### Input data ###

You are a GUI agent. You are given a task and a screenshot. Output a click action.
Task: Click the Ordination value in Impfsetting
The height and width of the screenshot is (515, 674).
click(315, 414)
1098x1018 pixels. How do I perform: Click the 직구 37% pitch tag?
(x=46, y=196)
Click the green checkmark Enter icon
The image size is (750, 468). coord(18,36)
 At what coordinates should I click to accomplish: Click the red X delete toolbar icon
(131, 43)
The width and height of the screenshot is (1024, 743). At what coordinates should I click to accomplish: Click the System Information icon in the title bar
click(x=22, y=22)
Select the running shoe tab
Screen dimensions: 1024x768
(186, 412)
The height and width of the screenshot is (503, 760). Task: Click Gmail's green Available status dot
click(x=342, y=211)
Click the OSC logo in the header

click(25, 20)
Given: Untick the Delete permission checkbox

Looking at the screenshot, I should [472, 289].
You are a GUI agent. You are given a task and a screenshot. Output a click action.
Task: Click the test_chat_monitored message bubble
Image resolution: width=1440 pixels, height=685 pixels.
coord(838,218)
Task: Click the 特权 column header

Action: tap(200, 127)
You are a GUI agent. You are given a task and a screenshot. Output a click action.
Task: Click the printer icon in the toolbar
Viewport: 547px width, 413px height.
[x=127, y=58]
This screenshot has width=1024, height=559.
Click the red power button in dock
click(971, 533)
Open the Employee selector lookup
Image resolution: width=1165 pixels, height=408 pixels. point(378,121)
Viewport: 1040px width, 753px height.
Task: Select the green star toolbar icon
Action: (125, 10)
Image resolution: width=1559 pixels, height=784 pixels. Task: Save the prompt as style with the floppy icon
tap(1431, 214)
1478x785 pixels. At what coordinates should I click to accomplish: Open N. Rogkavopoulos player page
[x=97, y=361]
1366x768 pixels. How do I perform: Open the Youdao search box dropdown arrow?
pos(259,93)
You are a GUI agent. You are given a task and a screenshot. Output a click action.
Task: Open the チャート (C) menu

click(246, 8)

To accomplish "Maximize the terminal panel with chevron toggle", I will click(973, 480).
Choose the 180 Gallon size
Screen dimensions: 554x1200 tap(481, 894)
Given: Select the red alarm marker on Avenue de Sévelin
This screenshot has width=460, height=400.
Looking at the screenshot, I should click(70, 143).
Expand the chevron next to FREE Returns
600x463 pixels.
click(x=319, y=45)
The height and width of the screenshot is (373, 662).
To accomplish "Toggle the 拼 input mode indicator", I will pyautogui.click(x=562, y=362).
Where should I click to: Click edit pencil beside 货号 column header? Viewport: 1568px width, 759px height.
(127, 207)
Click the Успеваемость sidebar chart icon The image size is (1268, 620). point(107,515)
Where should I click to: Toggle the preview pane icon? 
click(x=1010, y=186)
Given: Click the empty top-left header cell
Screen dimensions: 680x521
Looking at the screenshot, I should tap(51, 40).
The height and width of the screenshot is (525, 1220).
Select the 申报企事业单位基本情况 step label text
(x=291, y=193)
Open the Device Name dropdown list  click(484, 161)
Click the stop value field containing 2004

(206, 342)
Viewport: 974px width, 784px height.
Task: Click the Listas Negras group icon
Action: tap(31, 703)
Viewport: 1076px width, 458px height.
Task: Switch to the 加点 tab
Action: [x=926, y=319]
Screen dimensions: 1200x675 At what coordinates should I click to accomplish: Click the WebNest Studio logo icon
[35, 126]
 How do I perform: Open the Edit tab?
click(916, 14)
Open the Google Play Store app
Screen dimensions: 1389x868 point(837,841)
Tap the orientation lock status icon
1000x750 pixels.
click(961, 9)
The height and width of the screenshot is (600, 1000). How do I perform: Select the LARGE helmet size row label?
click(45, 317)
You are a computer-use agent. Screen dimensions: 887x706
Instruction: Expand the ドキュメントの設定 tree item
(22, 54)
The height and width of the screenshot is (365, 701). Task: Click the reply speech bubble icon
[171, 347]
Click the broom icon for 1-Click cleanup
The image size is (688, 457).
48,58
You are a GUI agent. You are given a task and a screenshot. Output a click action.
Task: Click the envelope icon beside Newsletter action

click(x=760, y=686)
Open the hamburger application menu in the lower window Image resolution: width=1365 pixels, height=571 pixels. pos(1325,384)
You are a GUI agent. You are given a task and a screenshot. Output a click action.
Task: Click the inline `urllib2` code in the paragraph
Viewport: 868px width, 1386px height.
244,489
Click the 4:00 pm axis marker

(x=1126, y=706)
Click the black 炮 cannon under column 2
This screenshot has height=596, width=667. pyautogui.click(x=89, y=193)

###

What this task involves -
Return all the data above once more, precisely as given.

Answer for the task -
You are a GUI agent. You are given a task and a screenshot. Output a click action.
Task: Click the Ordination value in Impfsetting
The height and width of the screenshot is (515, 674).
click(315, 414)
1098x1018 pixels. How do I perform: Click the 직구 37% pitch tag?
(x=46, y=196)
Click the green checkmark Enter icon
The image size is (750, 468). coord(18,36)
 At what coordinates should I click to accomplish: Click the red X delete toolbar icon
(131, 43)
The width and height of the screenshot is (1024, 743). At what coordinates should I click to accomplish: Click the System Information icon in the title bar
click(x=22, y=22)
Select the running shoe tab
Screen dimensions: 1024x768
(186, 412)
The height and width of the screenshot is (503, 760). Task: Click Gmail's green Available status dot
click(x=342, y=211)
Click the OSC logo in the header

click(25, 20)
Given: Untick the Delete permission checkbox

Looking at the screenshot, I should [472, 289].
You are a GUI agent. You are given a task and a screenshot. Output a click action.
Task: Click the test_chat_monitored message bubble
Image resolution: width=1440 pixels, height=685 pixels.
coord(838,218)
Task: Click the 特权 column header

Action: tap(200, 127)
You are a GUI agent. You are given a task and a screenshot. Output a click action.
Task: Click the printer icon in the toolbar
Viewport: 547px width, 413px height.
[x=127, y=58]
This screenshot has width=1024, height=559.
Click the red power button in dock
click(971, 533)
Open the Employee selector lookup
Image resolution: width=1165 pixels, height=408 pixels. point(378,121)
Viewport: 1040px width, 753px height.
Task: Select the green star toolbar icon
Action: (125, 10)
Image resolution: width=1559 pixels, height=784 pixels. Task: Save the prompt as style with the floppy icon
tap(1431, 214)
1478x785 pixels. At what coordinates should I click to accomplish: Open N. Rogkavopoulos player page
[x=97, y=361]
1366x768 pixels. How do I perform: Open the Youdao search box dropdown arrow?
pos(259,93)
You are a GUI agent. You are given a task and a screenshot. Output a click action.
Task: Open the チャート (C) menu

click(246, 8)

To accomplish "Maximize the terminal panel with chevron toggle", I will click(973, 480).
Choose the 180 Gallon size
Screen dimensions: 554x1200 tap(481, 894)
Given: Select the red alarm marker on Avenue de Sévelin
This screenshot has width=460, height=400.
Looking at the screenshot, I should click(70, 143).
Expand the chevron next to FREE Returns
600x463 pixels.
click(x=319, y=45)
The height and width of the screenshot is (373, 662).
To accomplish "Toggle the 拼 input mode indicator", I will pyautogui.click(x=562, y=362).
Where should I click to: Click edit pencil beside 货号 column header? Viewport: 1568px width, 759px height.
(127, 207)
Click the Успеваемость sidebar chart icon The image size is (1268, 620). point(107,515)
Where should I click to: Toggle the preview pane icon? 
click(x=1010, y=186)
Given: Click the empty top-left header cell
Screen dimensions: 680x521
Looking at the screenshot, I should tap(51, 40).
The height and width of the screenshot is (525, 1220).
Select the 申报企事业单位基本情况 step label text
(x=291, y=193)
Open the Device Name dropdown list  click(484, 161)
Click the stop value field containing 2004

(206, 342)
Viewport: 974px width, 784px height.
Task: Click the Listas Negras group icon
Action: tap(31, 703)
Viewport: 1076px width, 458px height.
Task: Switch to the 加点 tab
Action: [x=926, y=319]
Screen dimensions: 1200x675 At what coordinates should I click to accomplish: Click the WebNest Studio logo icon
[35, 126]
 How do I perform: Open the Edit tab?
click(916, 14)
Open the Google Play Store app
Screen dimensions: 1389x868 point(837,841)
Tap the orientation lock status icon
1000x750 pixels.
click(961, 9)
The height and width of the screenshot is (600, 1000). How do I perform: Select the LARGE helmet size row label?
click(45, 317)
You are a computer-use agent. Screen dimensions: 887x706
Instruction: Expand the ドキュメントの設定 tree item
(22, 54)
The height and width of the screenshot is (365, 701). Task: Click the reply speech bubble icon
[171, 347]
Click the broom icon for 1-Click cleanup
The image size is (688, 457).
48,58
You are a GUI agent. You are given a task and a screenshot. Output a click action.
Task: Click the envelope icon beside Newsletter action

click(x=760, y=686)
Open the hamburger application menu in the lower window Image resolution: width=1365 pixels, height=571 pixels. pos(1325,384)
You are a GUI agent. You are given a task and a screenshot. Output a click action.
Task: Click the inline `urllib2` code in the paragraph
Viewport: 868px width, 1386px height.
244,489
Click the 4:00 pm axis marker

(x=1126, y=706)
Click the black 炮 cannon under column 2
This screenshot has height=596, width=667. pyautogui.click(x=89, y=193)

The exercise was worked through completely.